After purchasing a deal, do consumers come back? Not really.
Businesses, according to Dholakia’s study, say that only 20% of consumers return to a business after cashing in on a deal. On the other hand, consumers say that they will return. In a survey of consumers by Lightspeed Research, 65% of deal buyers said they had returned to businesses. The discrepancy can be explained by the fact that consumers return to some of the businesses they visit, but not all. Factors such as quality of service, location and price presumably influence their likelihood to return.
Does my target customer purchase deals? Probably not.
According to the Foresee study, deal purchasers are reasonably distributed across age ranges and income levels, with a skew towards women (59%). But a recent AdWeek/Harris Poll broad sample of all consumers found that 20% of respondents had purchased deals on occasion, and only 4% had purchased deals frequently. 48% knew about daily deals, but hadn’t purchased one. This points to the fact that deal shoppers are a small subset of consumers overall. Deals are a good (perhaps necessary) way to reach that subset, but most of your target market doesn’t buy deals.
How will offering a deal affect my bottom line? Positively, if you do your homework.
Dholakia’s study found that 56% of businesses made money when offering a deal. That means they not only gained some new, long-term customers and built awareness, but they actually made money in the process. The factors contributing to success or failure vary widely by industry and the particulars of a deal being offered, but we’ve tried to identify some of the more important ones below.
So, do daily deals work? It’s a coin toss.

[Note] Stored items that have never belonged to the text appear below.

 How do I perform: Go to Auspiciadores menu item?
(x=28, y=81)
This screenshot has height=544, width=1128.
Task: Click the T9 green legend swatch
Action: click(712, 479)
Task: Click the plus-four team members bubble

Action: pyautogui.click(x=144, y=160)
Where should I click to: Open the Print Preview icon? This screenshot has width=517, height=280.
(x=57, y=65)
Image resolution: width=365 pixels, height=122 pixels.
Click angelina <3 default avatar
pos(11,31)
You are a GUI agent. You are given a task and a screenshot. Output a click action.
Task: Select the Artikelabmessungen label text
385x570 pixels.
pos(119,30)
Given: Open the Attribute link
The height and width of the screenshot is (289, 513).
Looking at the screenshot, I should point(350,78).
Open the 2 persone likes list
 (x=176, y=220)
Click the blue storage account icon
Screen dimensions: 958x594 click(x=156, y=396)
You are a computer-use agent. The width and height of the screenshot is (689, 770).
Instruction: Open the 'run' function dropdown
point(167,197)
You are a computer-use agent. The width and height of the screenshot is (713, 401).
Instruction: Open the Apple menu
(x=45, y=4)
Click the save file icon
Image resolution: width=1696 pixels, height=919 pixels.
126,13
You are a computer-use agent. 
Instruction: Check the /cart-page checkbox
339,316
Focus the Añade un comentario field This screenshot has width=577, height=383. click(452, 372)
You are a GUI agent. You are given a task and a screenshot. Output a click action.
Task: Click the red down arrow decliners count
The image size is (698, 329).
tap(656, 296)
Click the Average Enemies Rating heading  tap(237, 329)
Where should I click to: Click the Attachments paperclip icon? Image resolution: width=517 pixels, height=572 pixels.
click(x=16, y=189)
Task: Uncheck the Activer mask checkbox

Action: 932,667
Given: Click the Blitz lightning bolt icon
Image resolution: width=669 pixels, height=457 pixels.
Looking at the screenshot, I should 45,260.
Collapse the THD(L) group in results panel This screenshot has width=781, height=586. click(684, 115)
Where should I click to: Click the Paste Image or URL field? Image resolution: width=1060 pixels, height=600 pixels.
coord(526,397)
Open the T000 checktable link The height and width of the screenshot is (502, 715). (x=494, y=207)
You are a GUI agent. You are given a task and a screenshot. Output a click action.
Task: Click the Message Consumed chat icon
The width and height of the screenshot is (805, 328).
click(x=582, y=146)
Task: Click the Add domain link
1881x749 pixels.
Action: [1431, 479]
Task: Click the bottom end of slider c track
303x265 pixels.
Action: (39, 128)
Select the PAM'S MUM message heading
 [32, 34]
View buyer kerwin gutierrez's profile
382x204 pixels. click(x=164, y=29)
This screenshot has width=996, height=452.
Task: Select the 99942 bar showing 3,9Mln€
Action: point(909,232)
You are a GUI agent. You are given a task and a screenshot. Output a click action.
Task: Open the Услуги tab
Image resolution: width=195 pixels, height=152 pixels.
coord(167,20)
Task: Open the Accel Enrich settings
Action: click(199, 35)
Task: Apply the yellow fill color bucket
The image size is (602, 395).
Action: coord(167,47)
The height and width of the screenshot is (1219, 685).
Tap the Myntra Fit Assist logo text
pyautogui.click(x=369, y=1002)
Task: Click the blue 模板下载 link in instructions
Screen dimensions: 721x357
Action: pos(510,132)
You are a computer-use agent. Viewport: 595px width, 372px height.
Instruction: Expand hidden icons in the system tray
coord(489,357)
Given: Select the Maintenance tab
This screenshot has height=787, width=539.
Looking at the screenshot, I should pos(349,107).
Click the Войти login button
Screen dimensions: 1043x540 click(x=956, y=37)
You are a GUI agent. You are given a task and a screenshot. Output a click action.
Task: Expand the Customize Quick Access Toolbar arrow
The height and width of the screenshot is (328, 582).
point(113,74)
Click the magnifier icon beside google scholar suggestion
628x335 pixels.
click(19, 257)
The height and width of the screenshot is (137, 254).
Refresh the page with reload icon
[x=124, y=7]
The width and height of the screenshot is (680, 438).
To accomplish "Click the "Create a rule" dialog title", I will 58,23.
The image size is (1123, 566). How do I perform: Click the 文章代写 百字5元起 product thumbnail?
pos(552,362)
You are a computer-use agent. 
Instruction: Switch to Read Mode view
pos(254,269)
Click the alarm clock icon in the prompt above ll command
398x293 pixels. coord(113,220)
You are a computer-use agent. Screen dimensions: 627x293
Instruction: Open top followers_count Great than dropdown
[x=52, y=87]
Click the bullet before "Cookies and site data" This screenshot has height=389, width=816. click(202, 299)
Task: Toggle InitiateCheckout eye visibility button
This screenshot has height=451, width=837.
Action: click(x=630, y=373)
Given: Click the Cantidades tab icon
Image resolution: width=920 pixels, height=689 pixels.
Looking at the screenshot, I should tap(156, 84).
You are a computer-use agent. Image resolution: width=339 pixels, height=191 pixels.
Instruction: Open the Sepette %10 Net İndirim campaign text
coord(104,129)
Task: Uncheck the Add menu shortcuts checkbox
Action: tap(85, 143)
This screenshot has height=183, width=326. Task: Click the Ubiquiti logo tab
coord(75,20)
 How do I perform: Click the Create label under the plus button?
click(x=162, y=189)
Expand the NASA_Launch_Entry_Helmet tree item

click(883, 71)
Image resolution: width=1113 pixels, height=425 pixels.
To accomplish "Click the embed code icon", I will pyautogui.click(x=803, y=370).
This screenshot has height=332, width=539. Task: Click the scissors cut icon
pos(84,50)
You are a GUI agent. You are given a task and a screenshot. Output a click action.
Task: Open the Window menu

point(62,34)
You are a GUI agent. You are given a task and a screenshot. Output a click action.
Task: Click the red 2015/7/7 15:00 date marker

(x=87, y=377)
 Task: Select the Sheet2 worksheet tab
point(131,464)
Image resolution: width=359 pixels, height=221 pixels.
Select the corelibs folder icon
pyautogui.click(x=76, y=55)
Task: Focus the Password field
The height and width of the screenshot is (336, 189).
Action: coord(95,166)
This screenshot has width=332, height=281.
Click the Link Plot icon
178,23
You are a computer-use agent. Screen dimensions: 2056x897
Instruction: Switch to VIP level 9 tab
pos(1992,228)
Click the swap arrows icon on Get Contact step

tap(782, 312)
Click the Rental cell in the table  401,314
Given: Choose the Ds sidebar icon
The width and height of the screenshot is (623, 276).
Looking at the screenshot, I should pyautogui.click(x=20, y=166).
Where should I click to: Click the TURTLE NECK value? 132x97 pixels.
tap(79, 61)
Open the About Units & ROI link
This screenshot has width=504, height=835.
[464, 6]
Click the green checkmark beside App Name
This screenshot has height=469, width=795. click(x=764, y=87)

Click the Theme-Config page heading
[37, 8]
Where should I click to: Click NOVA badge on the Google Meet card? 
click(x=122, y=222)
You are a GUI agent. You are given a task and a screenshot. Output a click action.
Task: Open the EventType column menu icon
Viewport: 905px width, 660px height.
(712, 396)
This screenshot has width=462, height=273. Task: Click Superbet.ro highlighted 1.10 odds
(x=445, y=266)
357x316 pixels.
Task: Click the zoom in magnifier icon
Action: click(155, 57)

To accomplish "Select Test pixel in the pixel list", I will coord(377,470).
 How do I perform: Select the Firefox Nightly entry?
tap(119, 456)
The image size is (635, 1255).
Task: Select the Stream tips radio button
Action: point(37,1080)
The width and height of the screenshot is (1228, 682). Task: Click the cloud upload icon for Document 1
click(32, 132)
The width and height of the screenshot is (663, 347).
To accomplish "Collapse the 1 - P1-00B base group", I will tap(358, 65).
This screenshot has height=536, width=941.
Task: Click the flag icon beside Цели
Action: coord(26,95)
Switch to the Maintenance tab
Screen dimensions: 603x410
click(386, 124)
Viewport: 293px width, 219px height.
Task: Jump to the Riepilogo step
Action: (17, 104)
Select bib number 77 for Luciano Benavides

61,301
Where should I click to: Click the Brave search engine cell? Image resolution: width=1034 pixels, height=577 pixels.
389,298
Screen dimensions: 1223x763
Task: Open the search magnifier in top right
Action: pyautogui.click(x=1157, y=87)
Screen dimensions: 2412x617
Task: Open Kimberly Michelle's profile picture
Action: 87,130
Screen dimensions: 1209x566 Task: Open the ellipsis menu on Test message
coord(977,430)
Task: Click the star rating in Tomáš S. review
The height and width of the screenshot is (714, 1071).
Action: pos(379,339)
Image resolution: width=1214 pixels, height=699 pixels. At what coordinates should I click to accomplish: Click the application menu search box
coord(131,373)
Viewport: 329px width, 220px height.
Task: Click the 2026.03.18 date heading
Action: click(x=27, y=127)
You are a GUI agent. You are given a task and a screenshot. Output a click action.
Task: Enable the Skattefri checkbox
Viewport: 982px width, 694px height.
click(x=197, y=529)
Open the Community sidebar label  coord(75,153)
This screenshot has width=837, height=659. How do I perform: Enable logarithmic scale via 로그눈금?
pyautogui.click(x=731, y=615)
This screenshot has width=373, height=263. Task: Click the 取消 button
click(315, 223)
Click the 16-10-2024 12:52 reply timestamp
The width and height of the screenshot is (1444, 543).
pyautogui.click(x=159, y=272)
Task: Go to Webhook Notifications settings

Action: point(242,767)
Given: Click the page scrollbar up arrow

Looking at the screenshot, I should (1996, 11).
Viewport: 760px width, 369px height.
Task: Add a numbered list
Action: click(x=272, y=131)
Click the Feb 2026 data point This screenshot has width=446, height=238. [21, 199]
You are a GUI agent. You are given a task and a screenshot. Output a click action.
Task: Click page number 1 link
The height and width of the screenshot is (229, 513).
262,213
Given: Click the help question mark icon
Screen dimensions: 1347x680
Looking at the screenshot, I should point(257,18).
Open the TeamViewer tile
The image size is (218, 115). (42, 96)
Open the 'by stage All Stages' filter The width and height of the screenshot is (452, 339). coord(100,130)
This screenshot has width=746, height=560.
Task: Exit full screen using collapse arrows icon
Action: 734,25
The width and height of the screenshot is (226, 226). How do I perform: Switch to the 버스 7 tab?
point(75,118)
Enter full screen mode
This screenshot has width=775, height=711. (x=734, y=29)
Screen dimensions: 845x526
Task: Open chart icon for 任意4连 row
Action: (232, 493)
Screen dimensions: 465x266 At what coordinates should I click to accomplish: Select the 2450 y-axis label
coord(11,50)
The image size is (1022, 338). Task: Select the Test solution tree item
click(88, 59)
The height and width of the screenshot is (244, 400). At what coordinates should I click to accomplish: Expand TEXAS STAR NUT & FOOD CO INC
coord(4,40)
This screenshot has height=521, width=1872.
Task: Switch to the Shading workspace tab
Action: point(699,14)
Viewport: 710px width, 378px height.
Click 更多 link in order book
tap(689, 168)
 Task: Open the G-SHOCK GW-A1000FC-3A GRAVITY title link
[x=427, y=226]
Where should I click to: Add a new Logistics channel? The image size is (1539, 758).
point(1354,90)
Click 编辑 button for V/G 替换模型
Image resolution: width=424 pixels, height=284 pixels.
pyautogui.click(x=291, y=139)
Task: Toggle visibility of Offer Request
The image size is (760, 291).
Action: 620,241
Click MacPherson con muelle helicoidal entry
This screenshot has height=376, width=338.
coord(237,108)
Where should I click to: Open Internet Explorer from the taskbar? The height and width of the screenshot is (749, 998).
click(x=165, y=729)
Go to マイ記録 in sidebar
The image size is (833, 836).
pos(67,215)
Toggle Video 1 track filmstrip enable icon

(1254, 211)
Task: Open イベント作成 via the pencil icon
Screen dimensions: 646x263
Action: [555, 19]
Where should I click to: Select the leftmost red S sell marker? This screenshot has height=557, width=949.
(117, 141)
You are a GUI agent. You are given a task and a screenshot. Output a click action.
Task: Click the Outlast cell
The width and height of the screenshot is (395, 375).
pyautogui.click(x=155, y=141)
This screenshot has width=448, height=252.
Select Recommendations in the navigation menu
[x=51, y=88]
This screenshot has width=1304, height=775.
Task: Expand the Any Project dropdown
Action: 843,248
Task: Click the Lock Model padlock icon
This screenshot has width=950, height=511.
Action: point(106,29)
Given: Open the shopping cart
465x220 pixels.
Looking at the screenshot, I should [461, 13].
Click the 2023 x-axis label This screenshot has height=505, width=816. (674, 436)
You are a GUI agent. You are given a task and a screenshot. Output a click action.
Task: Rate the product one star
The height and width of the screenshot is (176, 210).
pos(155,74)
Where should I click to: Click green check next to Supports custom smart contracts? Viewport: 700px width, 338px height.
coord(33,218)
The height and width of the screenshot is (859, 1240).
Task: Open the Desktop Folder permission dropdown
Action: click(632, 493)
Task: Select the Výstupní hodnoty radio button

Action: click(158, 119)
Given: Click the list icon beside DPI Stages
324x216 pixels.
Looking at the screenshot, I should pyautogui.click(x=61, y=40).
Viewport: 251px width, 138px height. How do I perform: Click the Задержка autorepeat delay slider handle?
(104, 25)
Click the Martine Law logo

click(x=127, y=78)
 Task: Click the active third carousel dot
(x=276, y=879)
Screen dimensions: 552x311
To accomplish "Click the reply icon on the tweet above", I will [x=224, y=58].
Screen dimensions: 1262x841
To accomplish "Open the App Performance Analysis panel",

In the minds of businesses who’ve done daily deals, it’s pretty divided. A MerchantCircle study found that 77% of businesses who’ve tried deals plan to offer one again, while only 48% of Dholakia’s respondents answered such. MerchantCircle members tend to be online-savvy, while Dholokia took pains to gather a broad sample, which may explain the difference.
It’s early days yet for daily deals, but on the whole businesses’ experiences have been neutral or positive. Merchants are still learning how deals fit in to their marketing, and how to structure deals so they don’t break the bank. There is also more competition between deal providers, which will be good for both consumers and businesses in the long run. It is worth noting that consumers have no particular loyalty to Groupon or LivingSocial, and many local or niche deal providers are offering better terms to businesses. For now, Groupon and LivingSocial will reach more consumers, but you may actually be better off starting out with a deal vendor that has less reach. The worst horror stories tend to involve massive numbers of deals being redeemed at unprofitable rates. It is a good idea not to bet the farm on your first deal, as you are likely to learn valuable lessons that will help you structure and target future deals.
Here are some of the factors that lead to deal success:
- Give consumers a reason to come back. Provide great service, great products and/or an innovative new offering and they are likely to come back again and again, and pay full price.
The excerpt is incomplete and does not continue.